Tanggal 17 April 2019 kemarin Indonesia kembali menyelenggarakan perhelatan
akbar pesta demokrasi. Ya, Indonesia kembali menyelenggarakan Pemilihan Umum
(Pemilu) untuk yang keempat kalinya setelah Reformasi. Sejak lengsernya Soeharto
dari tampik kekuasaan, Indonesia mulai menjalankan Pemilu yang benar-benar
terbuka pada tahun 2004, 2009, 2014, dan 2019 ini. Sebelum tahun 2004, pemilihan umum untuk memilih Presiden dan wakilnya
dilakukan oleh mekanisme MPR. Oleh karena itu, Pemilu 2004 dikatakan sebagai
kemajuan bagi demokrasi di Indonesia.
Meskipun demikian, Pemilu kali ini agak sedikit berbeda dengan Pemilu
sebelumnya. Pemilu 2019 merupakan Pemilu pertama yang dilakukan secara serentak
untuk memilih Legislatif dan Eksekutif. Dalam Pemilu sebelumnya, kita terlebih
dahulu memilih para calon legislator untuk menentukan persentase kursi DPR
bagi tiap partai politik (parpol). Persentase kursi ini menjadi Presidential Threshold – ambang batas parpol atau koalisi parpol untuk mengusung
capres dan cawapres. Ketentuannya adalah, parpol atau koalisi parpol baru bisa
mengusung capres dan cawapres apabila memiliki 20 persen kursi di DPR atau 25
persen suara sah nasional. Capres dan cawapres dari masing-masing parpol atau
koalisi parpol kemudian diadu lagi dalam ajang Pemilu Eksekutif yang diselenggarakan
tiga bulan sejak Pemilu Legislatif.
Dengan penyelenggaraan Pemilu Legislatif dan Eksekutif secara serentak, Presidential Threshold disepakati
menggunakan besaran yang berasal dari Pemilu Legislatif 2014. Isu ini sendiri
menimbulkan pro kontra pada saat pembahasan pengesahan UU Pemilu, di mana kala itu empat
fraksi, PAN, Gerindra, Demokrat, dan PKS melakukan aksi walkout. Penolakan terhadap Presidential
Threshold membuat beberapa pihak melakukan gugatan ke Mahkamah Konstitusi
(MK). Gugatan mengenai Presidential
Threshold kemudian ditolak. MK menyatakan bahwa ambang batas presiden
bersifat konstitusional.

## Data Tersimpan
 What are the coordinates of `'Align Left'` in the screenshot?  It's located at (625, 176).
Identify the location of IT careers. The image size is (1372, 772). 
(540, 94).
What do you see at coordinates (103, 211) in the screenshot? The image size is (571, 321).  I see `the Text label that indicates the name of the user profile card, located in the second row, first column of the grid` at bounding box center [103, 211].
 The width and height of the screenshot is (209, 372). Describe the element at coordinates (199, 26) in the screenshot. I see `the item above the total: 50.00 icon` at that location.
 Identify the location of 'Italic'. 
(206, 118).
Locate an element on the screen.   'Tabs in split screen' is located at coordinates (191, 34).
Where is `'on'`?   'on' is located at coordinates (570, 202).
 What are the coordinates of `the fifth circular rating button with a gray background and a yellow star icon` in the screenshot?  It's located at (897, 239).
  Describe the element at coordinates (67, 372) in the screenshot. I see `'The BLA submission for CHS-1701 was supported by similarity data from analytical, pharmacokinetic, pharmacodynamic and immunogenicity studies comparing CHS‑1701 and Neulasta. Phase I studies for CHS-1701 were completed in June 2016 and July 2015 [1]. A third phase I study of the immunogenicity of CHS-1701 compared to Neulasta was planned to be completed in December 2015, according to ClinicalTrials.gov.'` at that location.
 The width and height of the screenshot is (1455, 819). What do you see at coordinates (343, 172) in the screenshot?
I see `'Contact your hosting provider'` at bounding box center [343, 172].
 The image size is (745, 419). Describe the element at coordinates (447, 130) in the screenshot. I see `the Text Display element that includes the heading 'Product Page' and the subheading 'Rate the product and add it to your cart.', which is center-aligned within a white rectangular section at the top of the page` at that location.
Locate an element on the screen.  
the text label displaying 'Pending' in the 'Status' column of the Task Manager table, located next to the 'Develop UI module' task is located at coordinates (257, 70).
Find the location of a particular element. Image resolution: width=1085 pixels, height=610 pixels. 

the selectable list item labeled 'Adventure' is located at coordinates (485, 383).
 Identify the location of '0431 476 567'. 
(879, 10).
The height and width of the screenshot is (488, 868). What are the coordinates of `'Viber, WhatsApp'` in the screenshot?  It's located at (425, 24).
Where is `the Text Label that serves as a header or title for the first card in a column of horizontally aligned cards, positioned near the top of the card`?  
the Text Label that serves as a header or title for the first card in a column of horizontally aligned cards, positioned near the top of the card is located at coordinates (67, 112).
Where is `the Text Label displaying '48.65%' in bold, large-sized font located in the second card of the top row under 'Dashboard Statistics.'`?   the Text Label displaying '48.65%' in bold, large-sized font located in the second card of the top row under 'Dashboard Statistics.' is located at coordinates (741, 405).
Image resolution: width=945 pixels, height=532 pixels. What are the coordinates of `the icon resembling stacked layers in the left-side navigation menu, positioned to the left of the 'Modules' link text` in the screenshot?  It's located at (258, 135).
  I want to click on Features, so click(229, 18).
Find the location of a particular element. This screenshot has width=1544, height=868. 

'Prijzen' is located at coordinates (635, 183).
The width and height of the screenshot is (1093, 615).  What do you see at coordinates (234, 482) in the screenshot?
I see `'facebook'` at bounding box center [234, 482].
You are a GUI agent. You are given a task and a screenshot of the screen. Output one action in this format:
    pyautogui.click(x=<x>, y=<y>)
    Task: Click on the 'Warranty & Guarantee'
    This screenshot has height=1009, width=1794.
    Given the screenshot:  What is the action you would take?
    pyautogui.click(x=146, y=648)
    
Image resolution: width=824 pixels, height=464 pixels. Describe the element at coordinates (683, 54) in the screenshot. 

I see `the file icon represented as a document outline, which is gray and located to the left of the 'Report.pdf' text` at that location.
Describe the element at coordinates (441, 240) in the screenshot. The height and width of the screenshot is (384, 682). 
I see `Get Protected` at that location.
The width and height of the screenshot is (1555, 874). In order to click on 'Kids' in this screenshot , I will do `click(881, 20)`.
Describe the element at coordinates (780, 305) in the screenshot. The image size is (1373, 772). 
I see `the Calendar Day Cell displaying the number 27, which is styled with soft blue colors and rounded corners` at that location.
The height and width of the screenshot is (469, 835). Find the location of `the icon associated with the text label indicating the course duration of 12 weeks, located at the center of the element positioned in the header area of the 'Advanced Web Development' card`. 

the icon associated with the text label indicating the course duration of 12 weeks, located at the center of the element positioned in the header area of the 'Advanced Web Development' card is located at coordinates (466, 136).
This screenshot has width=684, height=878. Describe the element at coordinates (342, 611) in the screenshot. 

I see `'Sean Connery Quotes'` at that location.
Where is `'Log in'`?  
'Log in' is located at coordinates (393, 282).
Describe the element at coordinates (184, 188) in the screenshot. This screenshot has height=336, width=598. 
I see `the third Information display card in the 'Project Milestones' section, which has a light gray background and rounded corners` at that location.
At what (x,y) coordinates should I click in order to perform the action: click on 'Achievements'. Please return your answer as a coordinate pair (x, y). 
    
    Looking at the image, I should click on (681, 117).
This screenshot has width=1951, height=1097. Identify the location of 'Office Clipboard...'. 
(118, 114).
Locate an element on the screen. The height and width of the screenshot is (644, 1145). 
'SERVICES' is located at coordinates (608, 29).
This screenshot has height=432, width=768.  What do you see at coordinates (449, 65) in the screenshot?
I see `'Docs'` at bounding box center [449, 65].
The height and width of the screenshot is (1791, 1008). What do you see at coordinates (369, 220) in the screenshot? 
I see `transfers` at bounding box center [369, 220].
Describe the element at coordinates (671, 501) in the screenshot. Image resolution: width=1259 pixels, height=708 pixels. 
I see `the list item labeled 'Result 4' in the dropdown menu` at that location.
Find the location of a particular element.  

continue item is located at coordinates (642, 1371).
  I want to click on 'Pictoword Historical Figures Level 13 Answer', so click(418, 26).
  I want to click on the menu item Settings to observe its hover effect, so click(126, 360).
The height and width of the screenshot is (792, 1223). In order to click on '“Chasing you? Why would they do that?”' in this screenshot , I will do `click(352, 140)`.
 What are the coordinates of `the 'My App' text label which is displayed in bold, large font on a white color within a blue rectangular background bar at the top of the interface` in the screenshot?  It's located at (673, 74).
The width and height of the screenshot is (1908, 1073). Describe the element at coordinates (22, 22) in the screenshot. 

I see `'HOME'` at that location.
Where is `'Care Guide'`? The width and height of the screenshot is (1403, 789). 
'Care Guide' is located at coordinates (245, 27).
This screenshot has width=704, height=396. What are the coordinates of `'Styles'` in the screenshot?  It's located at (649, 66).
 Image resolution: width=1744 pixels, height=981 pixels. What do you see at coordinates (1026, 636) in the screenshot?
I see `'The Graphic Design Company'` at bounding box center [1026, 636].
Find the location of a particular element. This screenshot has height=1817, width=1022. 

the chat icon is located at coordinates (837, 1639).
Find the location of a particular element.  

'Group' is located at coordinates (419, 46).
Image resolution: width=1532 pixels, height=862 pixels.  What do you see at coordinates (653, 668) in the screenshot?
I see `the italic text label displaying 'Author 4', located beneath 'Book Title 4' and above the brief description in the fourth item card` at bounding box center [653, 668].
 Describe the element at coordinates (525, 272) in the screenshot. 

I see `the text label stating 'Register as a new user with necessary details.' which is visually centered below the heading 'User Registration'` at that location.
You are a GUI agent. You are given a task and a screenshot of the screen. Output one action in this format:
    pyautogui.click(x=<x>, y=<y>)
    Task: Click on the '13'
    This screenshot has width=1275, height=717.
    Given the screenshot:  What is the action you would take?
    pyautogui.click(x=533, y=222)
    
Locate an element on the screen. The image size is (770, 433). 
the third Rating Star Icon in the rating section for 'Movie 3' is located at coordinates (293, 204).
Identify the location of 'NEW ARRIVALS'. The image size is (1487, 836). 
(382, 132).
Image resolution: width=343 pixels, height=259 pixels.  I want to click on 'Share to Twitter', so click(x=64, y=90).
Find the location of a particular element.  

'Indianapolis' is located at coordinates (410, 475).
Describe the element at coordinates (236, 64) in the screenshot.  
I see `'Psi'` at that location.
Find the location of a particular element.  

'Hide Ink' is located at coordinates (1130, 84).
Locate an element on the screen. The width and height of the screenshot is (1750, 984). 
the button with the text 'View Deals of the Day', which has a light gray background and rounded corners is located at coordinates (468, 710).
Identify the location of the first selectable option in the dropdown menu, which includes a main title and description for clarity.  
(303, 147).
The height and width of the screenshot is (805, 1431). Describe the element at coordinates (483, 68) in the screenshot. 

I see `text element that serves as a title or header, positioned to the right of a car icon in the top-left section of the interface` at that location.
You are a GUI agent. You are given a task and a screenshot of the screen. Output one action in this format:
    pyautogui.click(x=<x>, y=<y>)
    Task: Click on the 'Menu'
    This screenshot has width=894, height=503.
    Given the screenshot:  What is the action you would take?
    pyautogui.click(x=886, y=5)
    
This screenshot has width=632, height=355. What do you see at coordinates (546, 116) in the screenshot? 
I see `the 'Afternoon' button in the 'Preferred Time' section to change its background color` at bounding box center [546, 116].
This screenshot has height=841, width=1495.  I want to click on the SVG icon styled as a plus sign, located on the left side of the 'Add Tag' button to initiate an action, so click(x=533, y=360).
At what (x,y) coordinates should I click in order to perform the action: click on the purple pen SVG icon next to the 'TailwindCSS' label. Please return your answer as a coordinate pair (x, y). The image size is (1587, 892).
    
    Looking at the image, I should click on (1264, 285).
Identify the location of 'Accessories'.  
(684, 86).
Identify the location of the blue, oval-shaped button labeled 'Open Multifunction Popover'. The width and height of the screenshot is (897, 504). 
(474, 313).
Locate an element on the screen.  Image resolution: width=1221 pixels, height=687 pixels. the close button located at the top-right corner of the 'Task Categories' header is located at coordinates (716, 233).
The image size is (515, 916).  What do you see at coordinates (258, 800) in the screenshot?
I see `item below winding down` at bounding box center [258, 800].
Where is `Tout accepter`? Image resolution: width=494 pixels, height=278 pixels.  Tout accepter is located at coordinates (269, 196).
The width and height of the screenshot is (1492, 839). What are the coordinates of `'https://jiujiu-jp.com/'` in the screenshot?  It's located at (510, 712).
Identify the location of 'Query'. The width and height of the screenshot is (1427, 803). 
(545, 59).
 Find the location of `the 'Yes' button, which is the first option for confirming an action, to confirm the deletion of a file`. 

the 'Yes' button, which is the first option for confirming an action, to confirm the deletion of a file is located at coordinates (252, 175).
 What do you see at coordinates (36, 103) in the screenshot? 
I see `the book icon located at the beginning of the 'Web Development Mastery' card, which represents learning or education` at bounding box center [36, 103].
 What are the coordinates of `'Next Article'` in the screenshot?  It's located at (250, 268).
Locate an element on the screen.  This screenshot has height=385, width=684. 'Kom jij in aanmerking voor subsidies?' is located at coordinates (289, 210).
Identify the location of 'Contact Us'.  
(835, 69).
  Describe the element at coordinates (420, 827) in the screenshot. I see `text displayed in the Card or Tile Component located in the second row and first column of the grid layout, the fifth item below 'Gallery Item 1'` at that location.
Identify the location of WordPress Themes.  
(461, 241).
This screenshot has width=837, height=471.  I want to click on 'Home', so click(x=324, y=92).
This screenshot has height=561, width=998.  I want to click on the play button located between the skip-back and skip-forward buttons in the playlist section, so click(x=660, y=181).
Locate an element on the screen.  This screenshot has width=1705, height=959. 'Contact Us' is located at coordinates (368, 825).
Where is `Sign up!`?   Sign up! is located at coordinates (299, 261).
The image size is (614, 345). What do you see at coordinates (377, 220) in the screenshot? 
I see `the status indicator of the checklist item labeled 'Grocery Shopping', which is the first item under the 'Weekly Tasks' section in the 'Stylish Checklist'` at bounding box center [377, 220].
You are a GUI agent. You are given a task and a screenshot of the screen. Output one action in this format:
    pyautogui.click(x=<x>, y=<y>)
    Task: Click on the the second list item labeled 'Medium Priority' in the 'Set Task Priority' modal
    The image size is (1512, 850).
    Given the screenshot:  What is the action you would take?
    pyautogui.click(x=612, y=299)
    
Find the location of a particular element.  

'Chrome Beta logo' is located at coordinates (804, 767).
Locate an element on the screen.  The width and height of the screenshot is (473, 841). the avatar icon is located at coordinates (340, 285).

## Petunjuk Tertulis
Ubah kata "walkout" menjadi "boikot" dalam teks tentang Pemilu 2019. Tuliskan kembali semuanya dari "Dengan penyelenggaraan Pemilu" sampai ke "bersifat konstitusional.".

## Penyelesaian Soal
Dengan penyelenggaraan Pemilu Legislatif dan Eksekutif secara serentak, Presidential Threshold disepakati
menggunakan besaran yang berasal dari Pemilu Legislatif 2014. Isu ini sendiri
menimbulkan pro kontra pada saat pembahasan pengesahan UU Pemilu, di mana kala itu empat
fraksi, PAN, Gerindra, Demokrat, dan PKS melakukan aksi boikot. Penolakan terhadap Presidential
Threshold membuat beberapa pihak melakukan gugatan ke Mahkamah Konstitusi
(MK). Gugatan mengenai Presidential
Threshold kemudian ditolak. MK menyatakan bahwa ambang batas presiden
bersifat konstitusional.